▶ [Taakomschrijving] Kun je alles hieronder vanaf de regel met "You are a computer-use agent. 791x422 pixels." tot en met de regel met "coord(94,25)" weergeven als een JSON-lijst van strings, één string per regel en zonder lege regels?

((

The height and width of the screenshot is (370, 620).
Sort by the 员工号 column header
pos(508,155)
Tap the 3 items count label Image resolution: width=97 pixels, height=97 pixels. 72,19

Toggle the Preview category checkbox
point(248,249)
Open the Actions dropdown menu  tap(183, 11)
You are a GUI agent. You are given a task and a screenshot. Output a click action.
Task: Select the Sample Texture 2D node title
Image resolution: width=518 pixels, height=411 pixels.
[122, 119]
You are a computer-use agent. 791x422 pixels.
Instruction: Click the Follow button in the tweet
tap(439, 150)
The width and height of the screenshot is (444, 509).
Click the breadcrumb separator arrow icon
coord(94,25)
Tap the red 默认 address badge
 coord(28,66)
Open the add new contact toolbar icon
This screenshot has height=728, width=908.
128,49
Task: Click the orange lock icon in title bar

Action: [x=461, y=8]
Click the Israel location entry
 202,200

))
((

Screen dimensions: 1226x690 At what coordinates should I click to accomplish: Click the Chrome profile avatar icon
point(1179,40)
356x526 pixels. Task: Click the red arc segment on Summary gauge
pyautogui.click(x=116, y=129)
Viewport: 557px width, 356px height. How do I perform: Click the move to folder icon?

))
((

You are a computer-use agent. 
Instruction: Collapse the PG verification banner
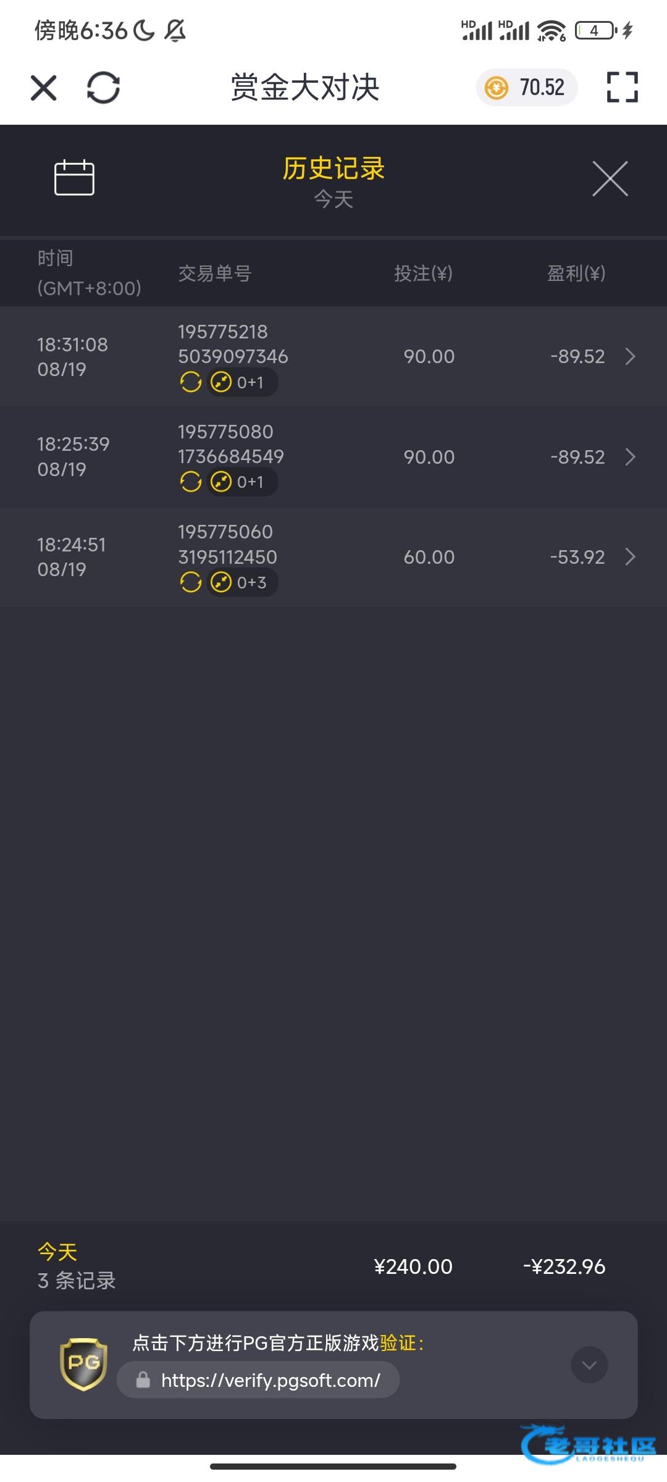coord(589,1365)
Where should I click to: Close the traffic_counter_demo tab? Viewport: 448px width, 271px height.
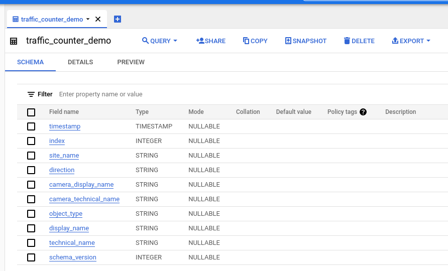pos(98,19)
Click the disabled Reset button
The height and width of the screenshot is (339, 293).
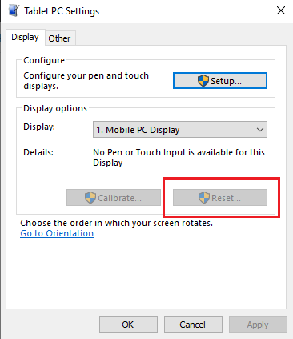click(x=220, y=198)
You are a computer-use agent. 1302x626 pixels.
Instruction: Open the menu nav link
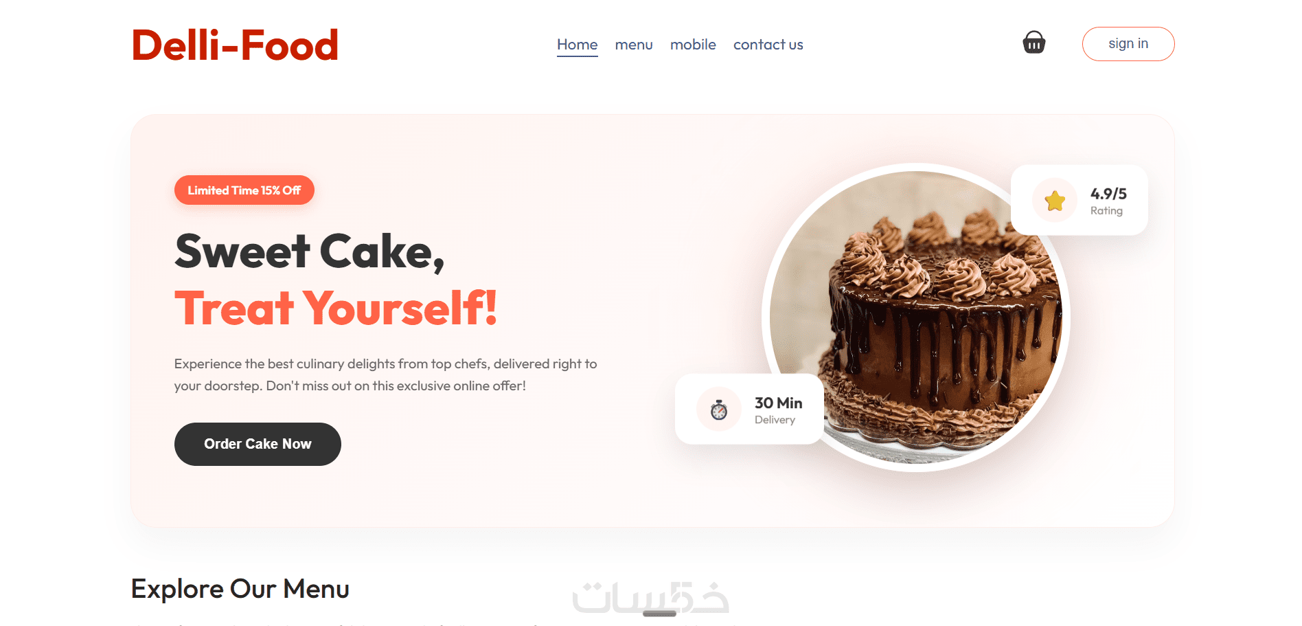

))

▶ [Antwoord oefening]
[
  "You are a computer-use agent. 791x422 pixels.",
  "Instruction: Click the Follow button in the tweet",
  "tap(439, 150)",
  "The width and height of the screenshot is (444, 509).",
  "Click the breadcrumb separator arrow icon",
  "coord(94,25)"
]